Any number of Compliance Reports can be assigned and scheduled for the Device Group - you may need to demonstrate compliance with a number of different G.R.C. standards.
Similarly, Configuration Monitoring templates can be layered and combined for a Group, for example, a common O.S. base template could be overlaid with an Application template.
The Configuration Monitoring template can be edited directly from the Group.
Complete control over FIM is provided - selectable Secure Hash algorithm, file/folder match rules and any exclusions needed, for example, streaming log files.
Likewise for registry keys, subkeys and values - the whole key can be tracked or selective values pinpointed using regular expression matches. Security Best Practice guidance and all GRC standards require unnecessary services and daemons to be removed or at least disabled. Change Tracker Gen 7™ tracks compliance in real-time.
The other direct link from the Device home page is to any Planned Changes that the Device is subject to. This is Change-Control Made Easy - absolute visibility of all Planned Changes, and which Devices had which changes.
The whole package means that any organization - large or small - can implement, manage and operate Compliance and Security Best Practices - without breaking sweat!
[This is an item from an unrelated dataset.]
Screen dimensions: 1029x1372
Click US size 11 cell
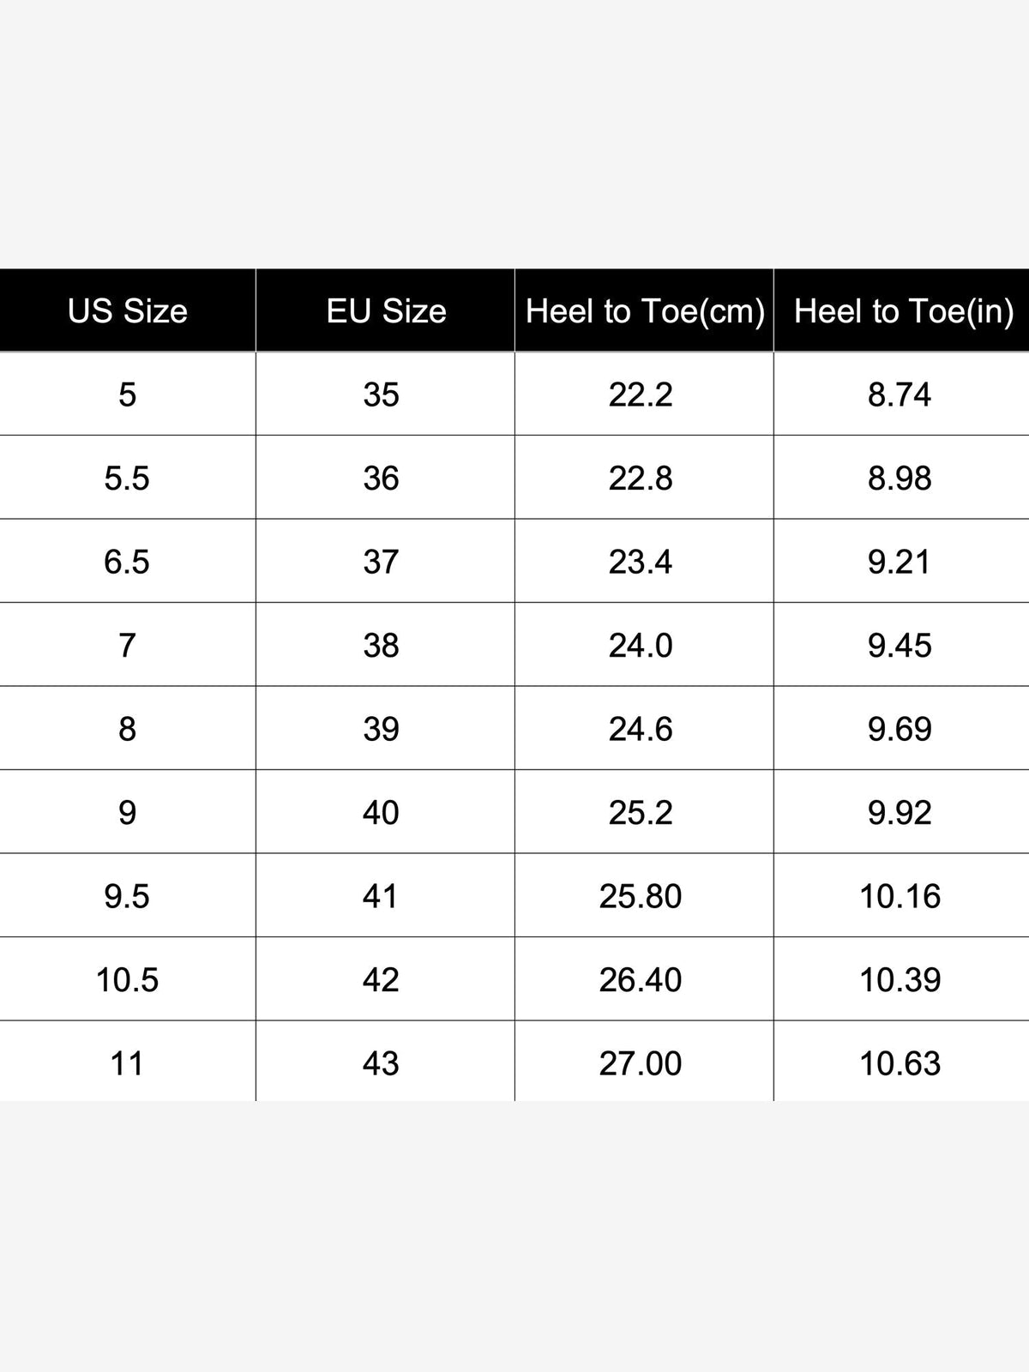(128, 1062)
NNT Change Tracker Gen 7™ really is the Easiest to Use, Most Fully Featured and Most Affordable breach prevention and detection solution ever. In summary, Gen 7™ provides
- Real-Time, Continuous FIM: NNT Change Tracker Gen 7™ has transformed the way that FIM is used. Other manufacturers may claim to have invented FIM, but NNT have perfected it.
- Continuous Compliance - Cyber Security Controls: All major security standards are covered and built-in and multiple standards can be assessed simultaneously.
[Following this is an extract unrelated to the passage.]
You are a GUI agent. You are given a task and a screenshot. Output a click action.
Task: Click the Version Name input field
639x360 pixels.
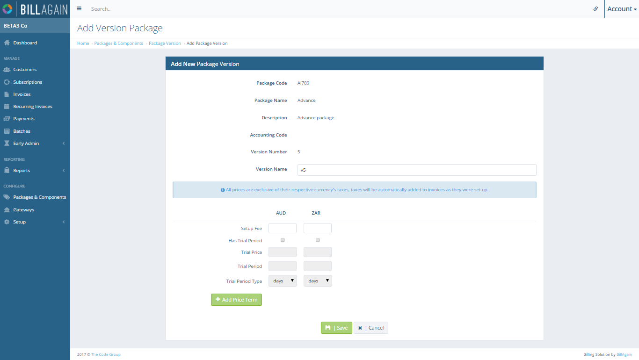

- Breach Detection – Host Intrusion Detection Solutions: Forensic-level intrusion detection, self-learning about the good to expose the bad – you can’t always Stop the Breach, but at least make sure you can Spot the Breach.
- System Hardening and Vulnerability Management: Full range of CIS Benchmark hardening reports are built-in at no extra cost. NNT are one of a handful of CIS Certified Vendors.
- And finally, Configuration Management with Intelligent Change Control: No more guesswork. Identify exactly what changed, where, when and by whom. This is the intelligent solution to FIM Change-Noise.